▶ _Task brief_:
Starting at the line that contains "Where should I click to: Select the Essentials" and ending with the last of the records, copy out the records with their requests, raising every coordinate in the answers by 138.

** start Available data **

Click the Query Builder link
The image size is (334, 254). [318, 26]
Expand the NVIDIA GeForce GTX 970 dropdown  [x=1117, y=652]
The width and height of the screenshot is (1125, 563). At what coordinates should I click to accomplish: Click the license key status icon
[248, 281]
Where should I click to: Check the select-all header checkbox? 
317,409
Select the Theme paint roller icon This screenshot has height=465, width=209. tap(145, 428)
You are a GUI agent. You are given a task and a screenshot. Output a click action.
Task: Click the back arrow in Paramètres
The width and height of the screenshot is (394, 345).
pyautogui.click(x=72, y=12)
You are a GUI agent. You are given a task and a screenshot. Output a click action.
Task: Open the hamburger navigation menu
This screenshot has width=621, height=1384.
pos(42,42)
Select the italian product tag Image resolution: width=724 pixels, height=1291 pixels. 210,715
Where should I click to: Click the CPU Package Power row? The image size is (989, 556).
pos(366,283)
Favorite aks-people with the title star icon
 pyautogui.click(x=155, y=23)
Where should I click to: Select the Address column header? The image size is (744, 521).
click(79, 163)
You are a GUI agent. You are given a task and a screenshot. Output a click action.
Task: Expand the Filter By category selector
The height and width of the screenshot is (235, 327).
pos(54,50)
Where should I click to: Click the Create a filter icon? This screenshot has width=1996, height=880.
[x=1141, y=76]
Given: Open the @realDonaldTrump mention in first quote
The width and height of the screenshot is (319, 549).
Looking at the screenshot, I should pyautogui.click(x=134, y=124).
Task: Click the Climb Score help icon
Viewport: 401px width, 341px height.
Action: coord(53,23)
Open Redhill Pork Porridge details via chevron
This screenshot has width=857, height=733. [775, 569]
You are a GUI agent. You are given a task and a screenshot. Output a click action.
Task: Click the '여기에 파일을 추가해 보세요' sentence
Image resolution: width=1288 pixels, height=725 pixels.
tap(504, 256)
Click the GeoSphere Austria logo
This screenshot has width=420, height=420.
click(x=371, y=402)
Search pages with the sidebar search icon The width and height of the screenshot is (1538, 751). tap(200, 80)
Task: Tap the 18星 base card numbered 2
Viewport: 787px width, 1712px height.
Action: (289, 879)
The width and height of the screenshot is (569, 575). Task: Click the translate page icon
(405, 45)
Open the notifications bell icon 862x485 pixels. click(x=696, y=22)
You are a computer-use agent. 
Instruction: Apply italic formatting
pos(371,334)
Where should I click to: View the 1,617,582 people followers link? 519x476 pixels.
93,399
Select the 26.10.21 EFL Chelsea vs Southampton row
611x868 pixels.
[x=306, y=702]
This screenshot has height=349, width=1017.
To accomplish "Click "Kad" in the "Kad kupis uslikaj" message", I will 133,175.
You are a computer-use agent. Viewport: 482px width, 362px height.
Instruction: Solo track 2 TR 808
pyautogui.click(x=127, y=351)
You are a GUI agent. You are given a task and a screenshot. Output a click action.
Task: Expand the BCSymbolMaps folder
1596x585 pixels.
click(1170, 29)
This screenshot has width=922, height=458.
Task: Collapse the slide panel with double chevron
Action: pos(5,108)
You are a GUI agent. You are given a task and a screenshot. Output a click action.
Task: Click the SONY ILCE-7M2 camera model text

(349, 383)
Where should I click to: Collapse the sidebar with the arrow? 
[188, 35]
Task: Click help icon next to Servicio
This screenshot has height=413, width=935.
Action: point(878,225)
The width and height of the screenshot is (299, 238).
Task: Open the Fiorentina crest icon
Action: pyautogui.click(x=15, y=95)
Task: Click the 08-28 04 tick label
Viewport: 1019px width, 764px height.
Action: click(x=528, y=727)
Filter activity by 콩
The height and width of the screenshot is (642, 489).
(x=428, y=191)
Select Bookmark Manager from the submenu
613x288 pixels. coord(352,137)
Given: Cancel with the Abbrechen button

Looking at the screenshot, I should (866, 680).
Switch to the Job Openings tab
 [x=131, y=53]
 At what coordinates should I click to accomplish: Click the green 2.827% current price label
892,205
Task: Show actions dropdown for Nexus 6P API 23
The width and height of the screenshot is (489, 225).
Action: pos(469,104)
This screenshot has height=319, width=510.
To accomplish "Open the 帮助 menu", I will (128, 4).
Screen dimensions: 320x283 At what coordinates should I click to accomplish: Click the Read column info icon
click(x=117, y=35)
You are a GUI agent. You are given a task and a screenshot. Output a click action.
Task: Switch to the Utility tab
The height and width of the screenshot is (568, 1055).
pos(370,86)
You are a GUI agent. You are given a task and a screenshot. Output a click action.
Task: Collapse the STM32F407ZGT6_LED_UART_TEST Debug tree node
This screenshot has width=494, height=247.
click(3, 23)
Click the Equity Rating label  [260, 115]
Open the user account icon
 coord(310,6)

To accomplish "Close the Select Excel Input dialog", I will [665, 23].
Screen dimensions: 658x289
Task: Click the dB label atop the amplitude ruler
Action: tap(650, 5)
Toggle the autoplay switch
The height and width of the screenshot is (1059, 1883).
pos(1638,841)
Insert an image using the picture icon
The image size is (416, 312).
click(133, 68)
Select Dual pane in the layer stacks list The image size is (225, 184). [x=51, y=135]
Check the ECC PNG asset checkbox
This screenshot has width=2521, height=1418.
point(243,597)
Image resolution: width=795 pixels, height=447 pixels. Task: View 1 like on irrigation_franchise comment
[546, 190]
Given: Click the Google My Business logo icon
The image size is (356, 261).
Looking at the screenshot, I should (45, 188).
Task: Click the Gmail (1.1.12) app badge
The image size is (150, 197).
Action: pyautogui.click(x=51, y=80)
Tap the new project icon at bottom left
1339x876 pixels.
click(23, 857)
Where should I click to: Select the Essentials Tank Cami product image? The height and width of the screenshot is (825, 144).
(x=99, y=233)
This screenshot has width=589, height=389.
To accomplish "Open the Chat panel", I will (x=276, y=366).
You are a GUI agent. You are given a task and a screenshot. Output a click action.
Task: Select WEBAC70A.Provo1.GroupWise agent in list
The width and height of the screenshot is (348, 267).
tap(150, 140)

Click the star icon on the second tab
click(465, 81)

** end Available data **

▶ _Answer for this exercise_:
Where should I click to: Select the Essentials Tank Cami product image? The height and width of the screenshot is (825, 144).
(x=237, y=371)
This screenshot has width=589, height=389.
To accomplish "Open the Chat panel", I will (x=414, y=504).
You are a GUI agent. You are given a task and a screenshot. Output a click action.
Task: Select WEBAC70A.Provo1.GroupWise agent in list
The width and height of the screenshot is (348, 267).
tap(288, 278)

Click the star icon on the second tab
click(603, 219)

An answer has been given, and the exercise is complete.